Web Address :      Yes : Click Here to Visit

Category :      History / Museum

Location :      City : Sahuarita     State : Arizona

When :      Any Year: Spring, Fall or Winter

Reason to Visit :      The Museum is the remaining missile silo at the Green Valley complex of the 390th Strategic Missile Wing, which was one of the original 18 Titan missile silos that used to ring Tucson during the Cold War.

A museum piece from the Cold War era.
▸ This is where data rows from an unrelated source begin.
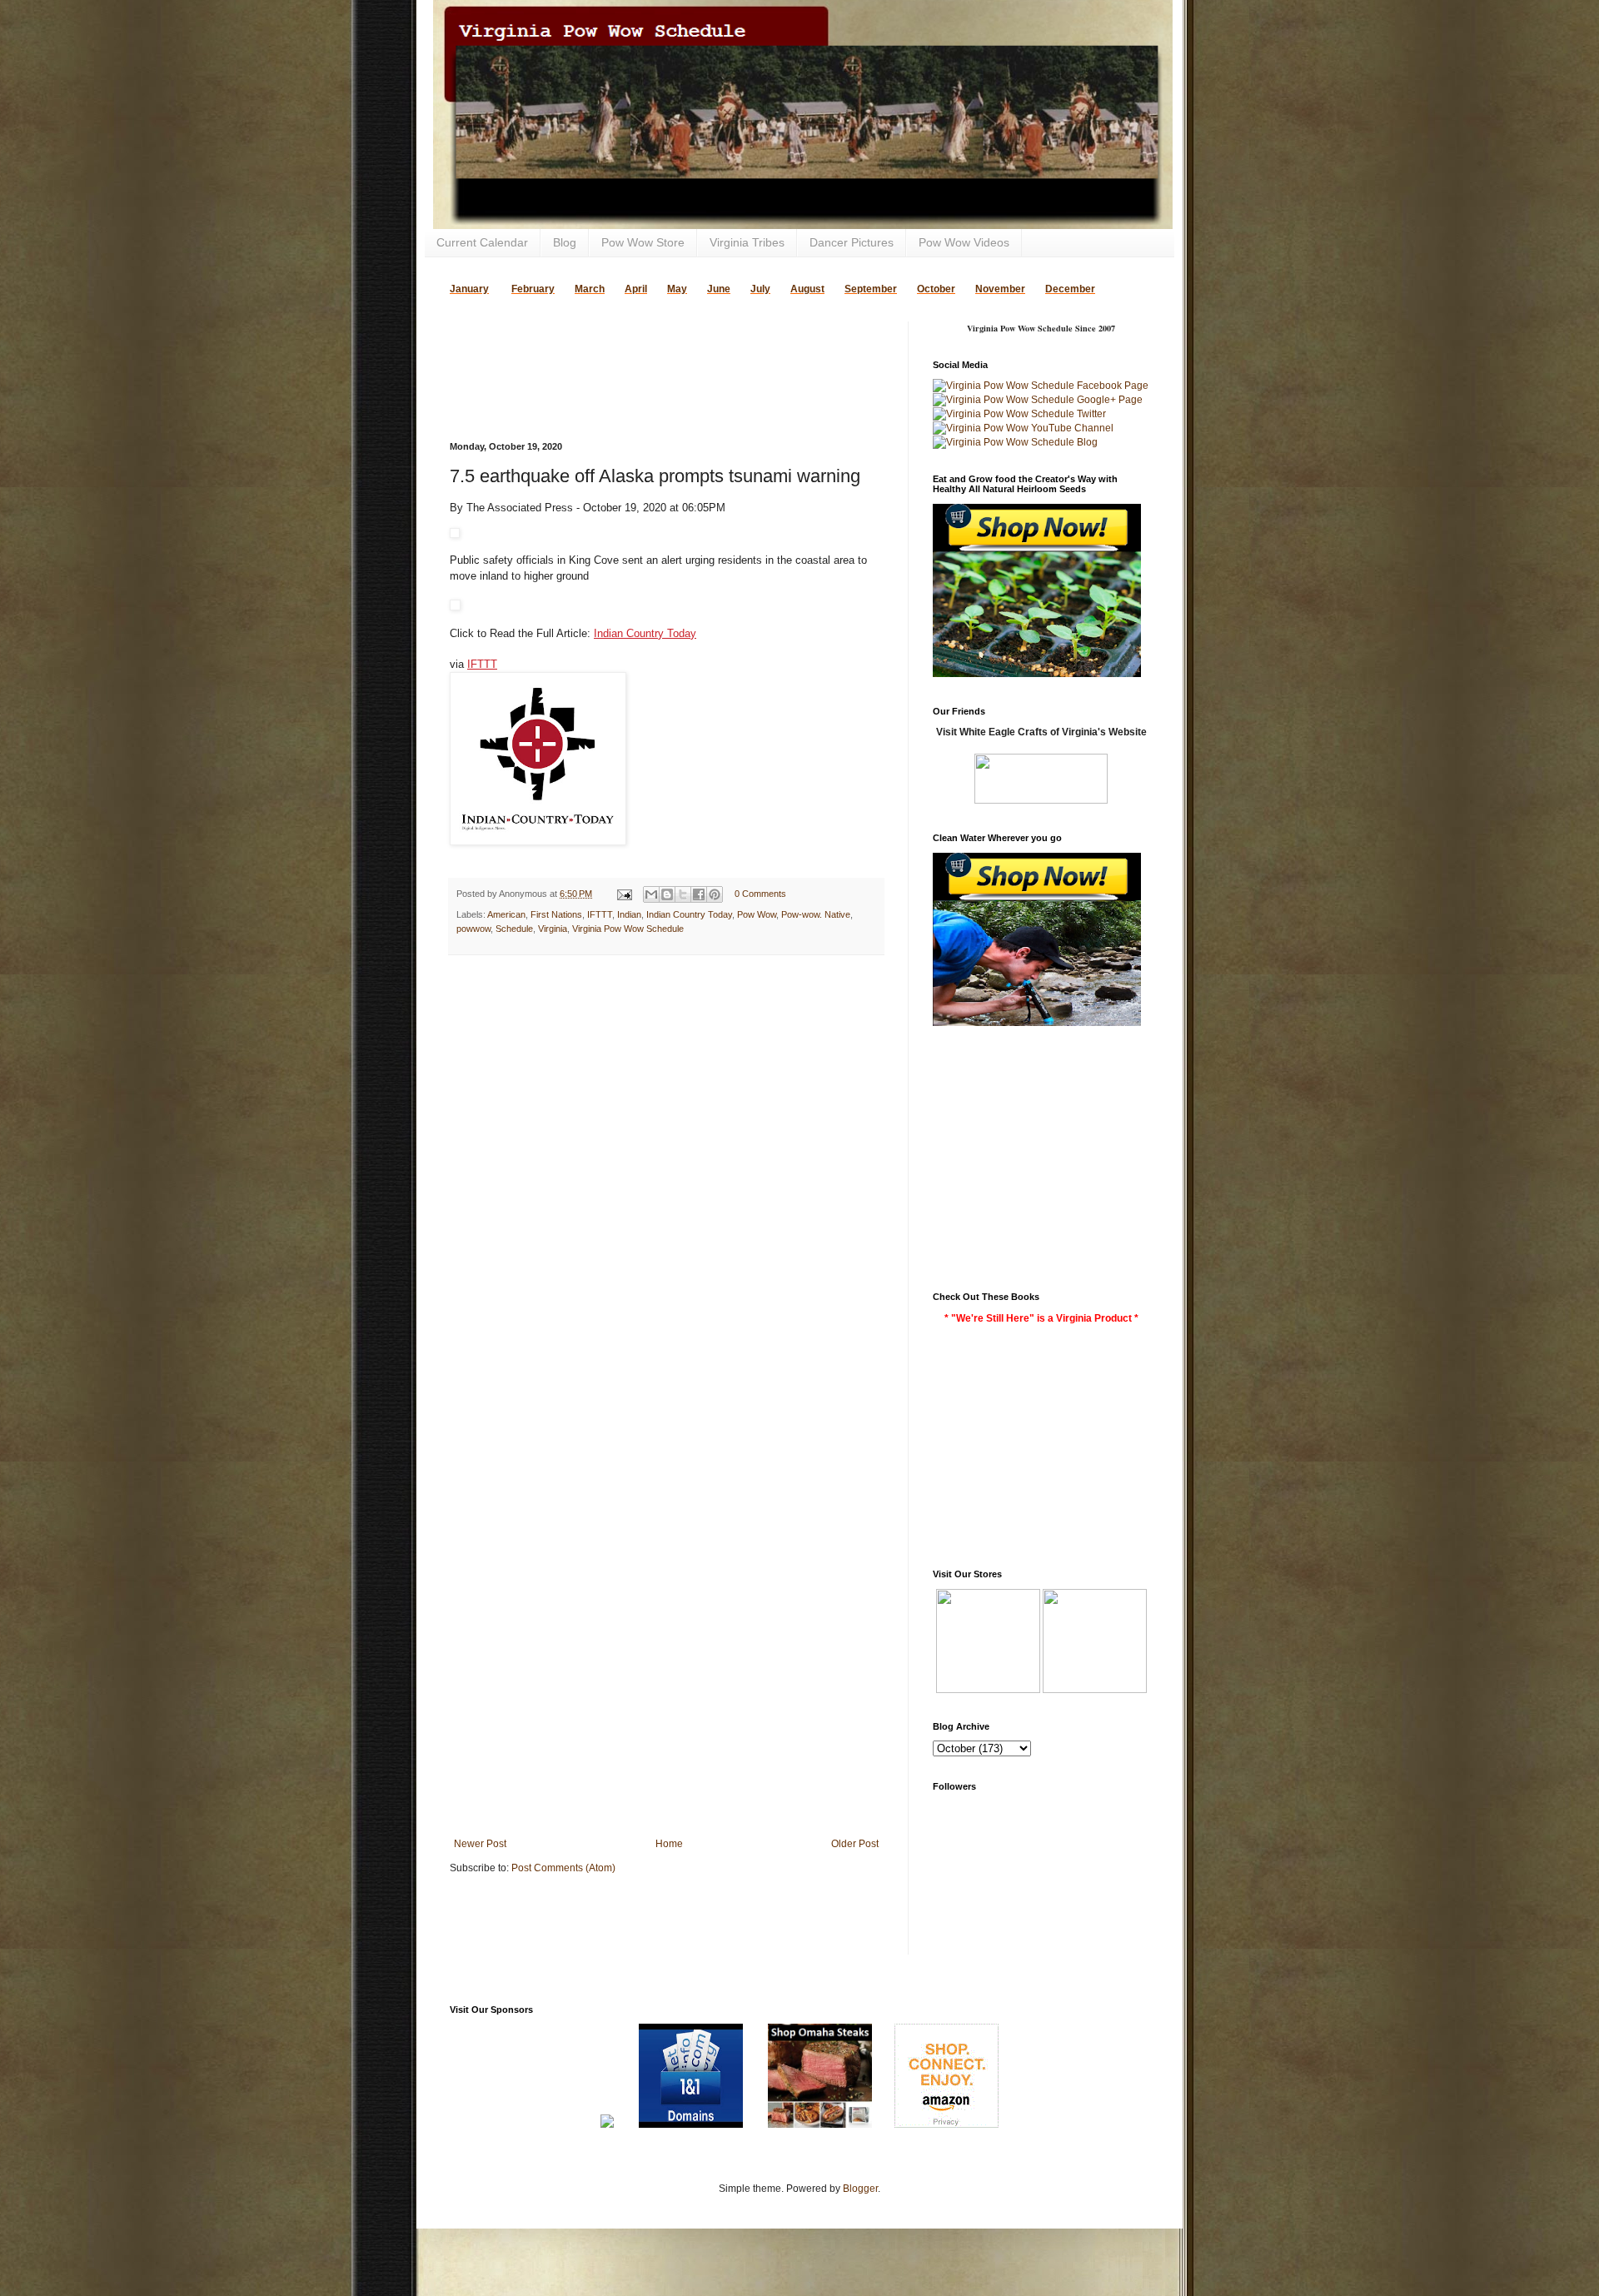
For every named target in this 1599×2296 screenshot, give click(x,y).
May (677, 289)
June (718, 289)
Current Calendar (482, 242)
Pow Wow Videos (964, 242)
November (1000, 289)
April (636, 289)
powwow (473, 929)
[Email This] (651, 894)
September (870, 289)
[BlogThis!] (667, 894)
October (936, 289)
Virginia (552, 929)
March (590, 289)
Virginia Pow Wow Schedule (628, 929)
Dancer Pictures (851, 242)
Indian (629, 914)
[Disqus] (666, 1184)
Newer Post (480, 1844)
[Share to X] (683, 894)
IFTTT (482, 664)
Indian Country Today (645, 633)
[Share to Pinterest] (714, 894)
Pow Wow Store (643, 242)
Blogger (860, 2188)
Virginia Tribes (747, 242)
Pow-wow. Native (815, 914)
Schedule (514, 929)
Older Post (855, 1844)
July (760, 289)
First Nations (556, 914)
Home (669, 1844)
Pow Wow (756, 914)
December (1070, 289)
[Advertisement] (644, 346)
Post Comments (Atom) (563, 1868)
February (533, 289)
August (807, 289)
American (506, 914)
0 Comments (760, 894)
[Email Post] (624, 894)
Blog (564, 242)
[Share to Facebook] (698, 894)
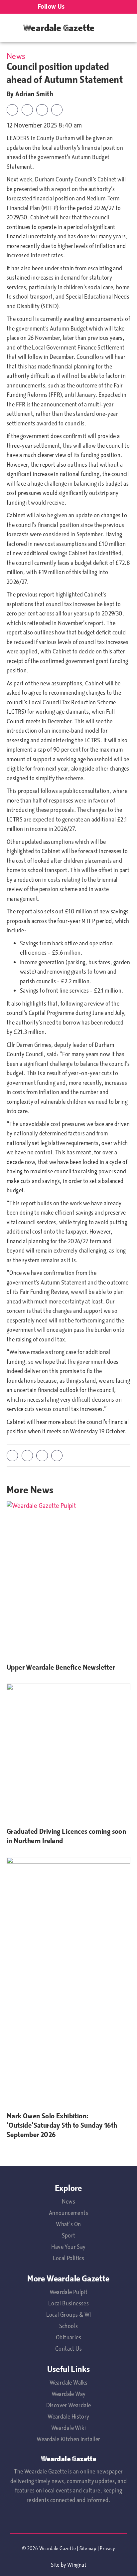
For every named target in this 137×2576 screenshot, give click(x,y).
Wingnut (76, 2564)
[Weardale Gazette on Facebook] (93, 7)
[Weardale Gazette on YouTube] (76, 7)
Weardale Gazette (58, 28)
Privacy (107, 2548)
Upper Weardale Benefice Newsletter (61, 1667)
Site (55, 2564)
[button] (12, 110)
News (16, 56)
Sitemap (87, 2548)
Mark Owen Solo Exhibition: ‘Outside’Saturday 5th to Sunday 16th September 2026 (62, 2125)
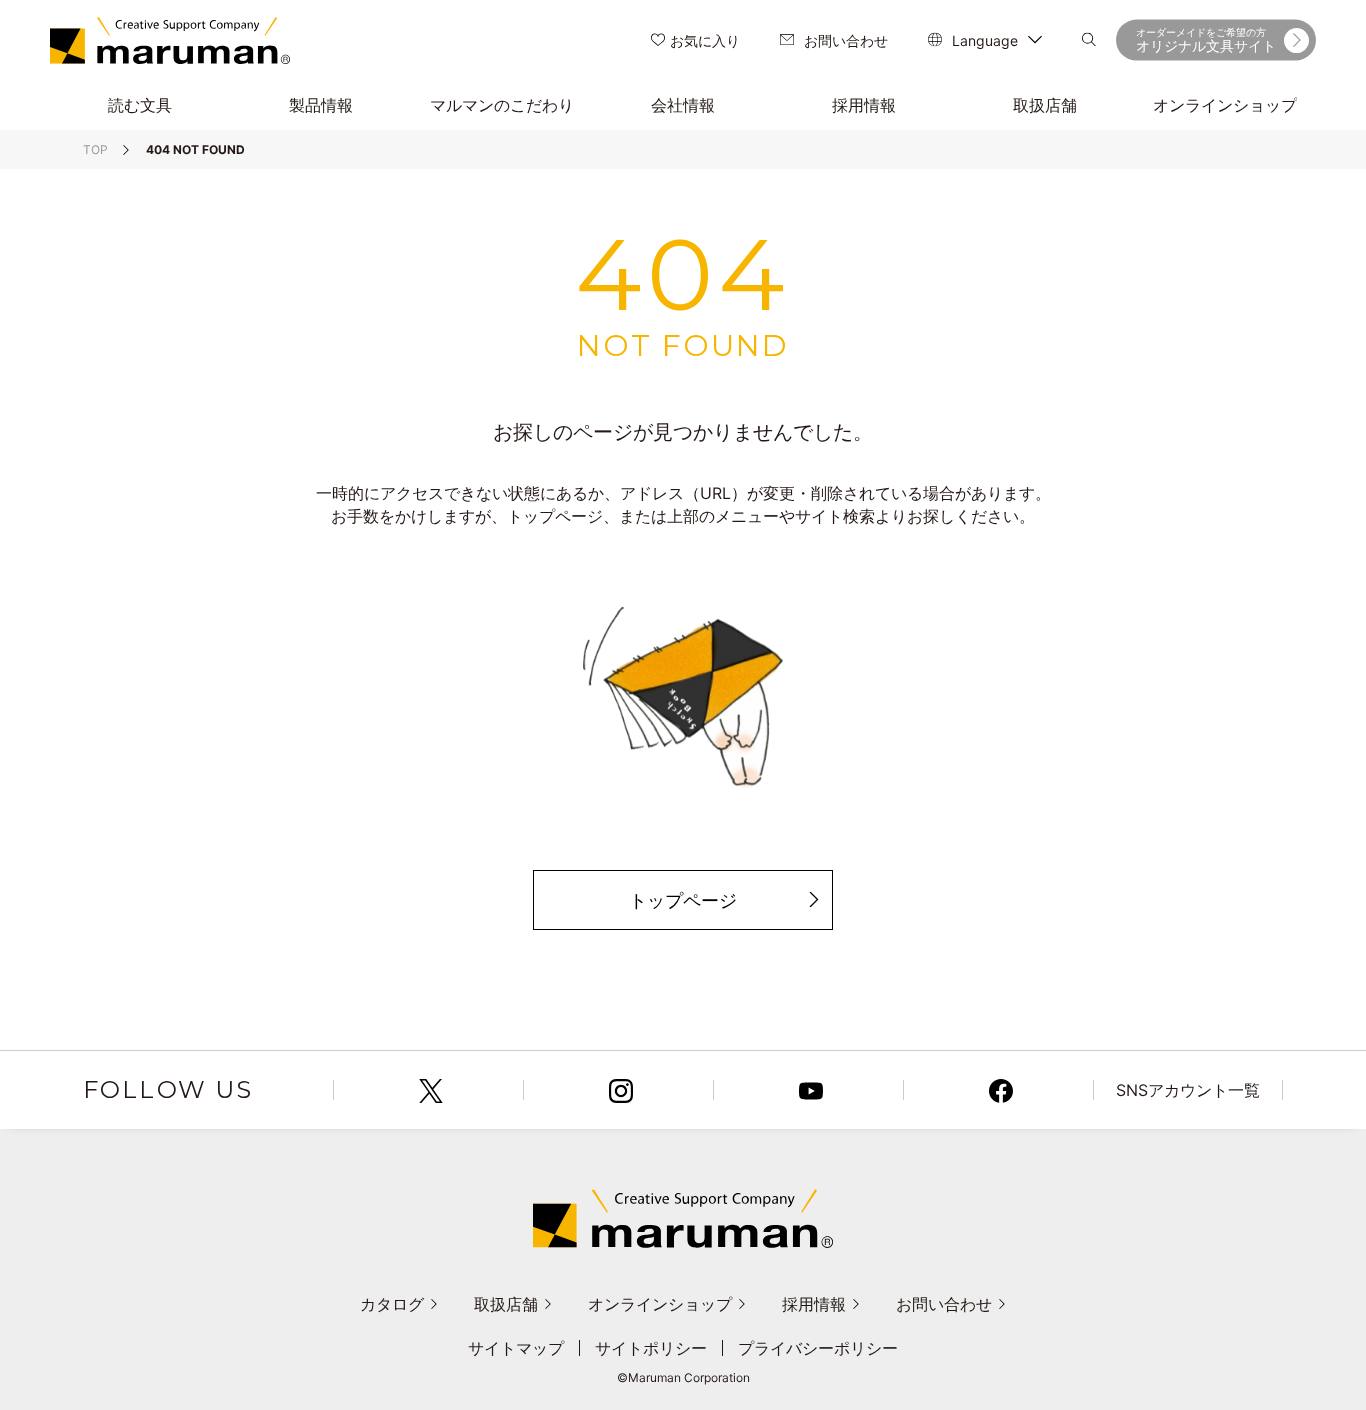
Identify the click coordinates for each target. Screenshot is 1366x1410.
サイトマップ (516, 1348)
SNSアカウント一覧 (1188, 1090)
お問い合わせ (846, 40)
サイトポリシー (651, 1348)
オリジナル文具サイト (1206, 40)
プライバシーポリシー (818, 1348)
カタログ (392, 1304)
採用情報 (814, 1304)
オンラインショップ (660, 1304)
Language (985, 40)
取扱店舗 (506, 1304)
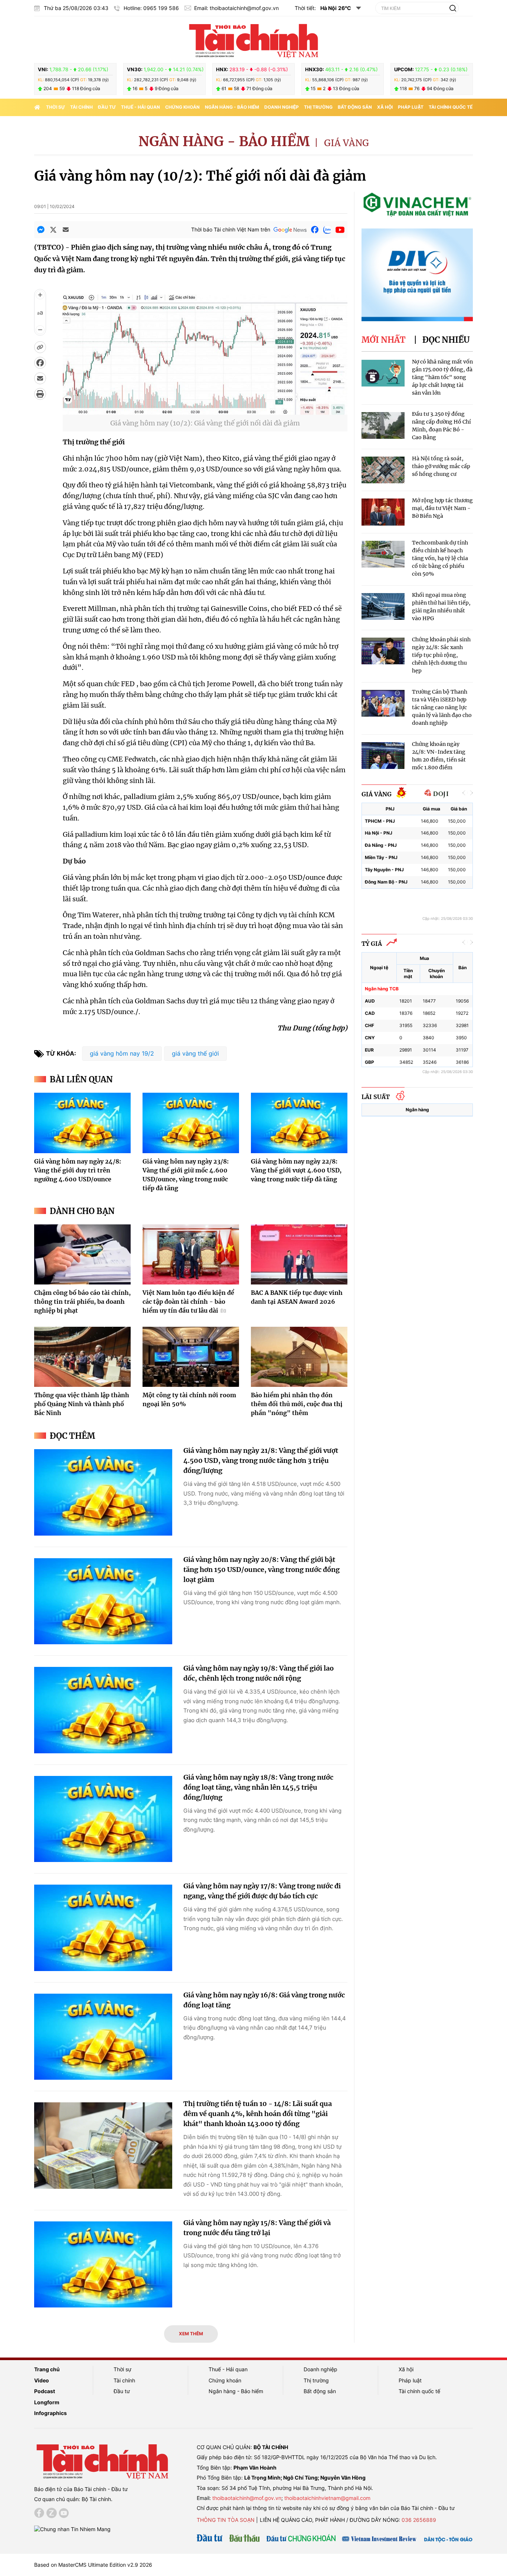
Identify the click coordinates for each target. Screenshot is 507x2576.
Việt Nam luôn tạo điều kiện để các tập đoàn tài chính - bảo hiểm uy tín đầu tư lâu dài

This particular Titan II missile silo, Silo 571-7, was first placed in service and went on alert on 15 July 1963. The site reamined on alert until 1984 when it was decommisioned as a result of the SALT (Strategic Arms Limitation Treaty) that was signed in 1981 by President Ronald Reagan.

You will see a video about the history of the Titan missile and you are allowed to enter the deep "hardened" command center. In the command center is the essential equipment, needed to launch the Titan, which is mounted on springs to withstand anything but a direct hit. You will be able to see a couple of 6,000 pound blast doors and the silo itself. The 110 foot tall missile weighed 170 tons when it was fueled and flight ready. It's empty and harmless now, but it still looks as deadly, as it ever did.

Titan Hours
Titan Missile Museum is open according to the following schedule:

Nov. l - Apr. 30: Every day except Thanksgiving and Christmas. Hours: 9-5.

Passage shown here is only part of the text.